ASSIGNMENT: Extract the final stretch of the data: the line that contains "Click the Insert Function fx icon" and every line after it, unaltered, and no other lines.
**** MATERIAL PROVIDED
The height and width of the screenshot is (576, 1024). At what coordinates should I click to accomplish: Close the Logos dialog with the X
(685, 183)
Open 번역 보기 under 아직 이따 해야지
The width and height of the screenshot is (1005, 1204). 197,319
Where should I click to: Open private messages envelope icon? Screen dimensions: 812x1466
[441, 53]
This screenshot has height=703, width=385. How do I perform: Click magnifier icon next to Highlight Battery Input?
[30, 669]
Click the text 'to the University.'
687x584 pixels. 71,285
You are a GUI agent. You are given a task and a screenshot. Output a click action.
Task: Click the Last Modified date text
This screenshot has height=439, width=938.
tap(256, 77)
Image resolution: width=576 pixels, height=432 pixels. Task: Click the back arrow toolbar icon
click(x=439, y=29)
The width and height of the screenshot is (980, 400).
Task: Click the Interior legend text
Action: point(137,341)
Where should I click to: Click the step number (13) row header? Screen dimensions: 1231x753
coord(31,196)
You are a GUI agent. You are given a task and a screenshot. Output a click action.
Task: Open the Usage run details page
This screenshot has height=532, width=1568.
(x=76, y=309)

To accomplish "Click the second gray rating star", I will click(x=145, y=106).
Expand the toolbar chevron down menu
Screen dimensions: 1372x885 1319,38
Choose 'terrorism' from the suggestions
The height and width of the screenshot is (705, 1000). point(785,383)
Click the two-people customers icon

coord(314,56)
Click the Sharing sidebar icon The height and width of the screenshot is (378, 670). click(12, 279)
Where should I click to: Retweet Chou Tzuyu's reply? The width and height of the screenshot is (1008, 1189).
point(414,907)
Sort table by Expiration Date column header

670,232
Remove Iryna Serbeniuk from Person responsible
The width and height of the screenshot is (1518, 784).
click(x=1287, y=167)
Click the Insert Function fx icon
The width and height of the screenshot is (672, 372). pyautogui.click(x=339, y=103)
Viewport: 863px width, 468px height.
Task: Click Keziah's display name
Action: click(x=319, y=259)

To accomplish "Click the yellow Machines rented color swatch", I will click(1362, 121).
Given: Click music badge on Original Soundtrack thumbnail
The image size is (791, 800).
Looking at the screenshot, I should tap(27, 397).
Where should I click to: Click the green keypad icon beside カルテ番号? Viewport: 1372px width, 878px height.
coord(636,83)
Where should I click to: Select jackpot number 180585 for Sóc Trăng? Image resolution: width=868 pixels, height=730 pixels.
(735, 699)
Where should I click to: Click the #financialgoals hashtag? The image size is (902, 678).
********
ANSWER SPACE:
Click the Insert Function fx icon
The width and height of the screenshot is (672, 372). pyautogui.click(x=339, y=103)
Viewport: 863px width, 468px height.
Task: Click Keziah's display name
Action: click(x=319, y=259)

To accomplish "Click the yellow Machines rented color swatch", I will click(1362, 121).
Given: Click music badge on Original Soundtrack thumbnail
The image size is (791, 800).
Looking at the screenshot, I should tap(27, 397).
Where should I click to: Click the green keypad icon beside カルテ番号? Viewport: 1372px width, 878px height.
coord(636,83)
Where should I click to: Select jackpot number 180585 for Sóc Trăng? Image resolution: width=868 pixels, height=730 pixels.
(735, 699)
Where should I click to: Click the #financialgoals hashtag? The image size is (902, 678).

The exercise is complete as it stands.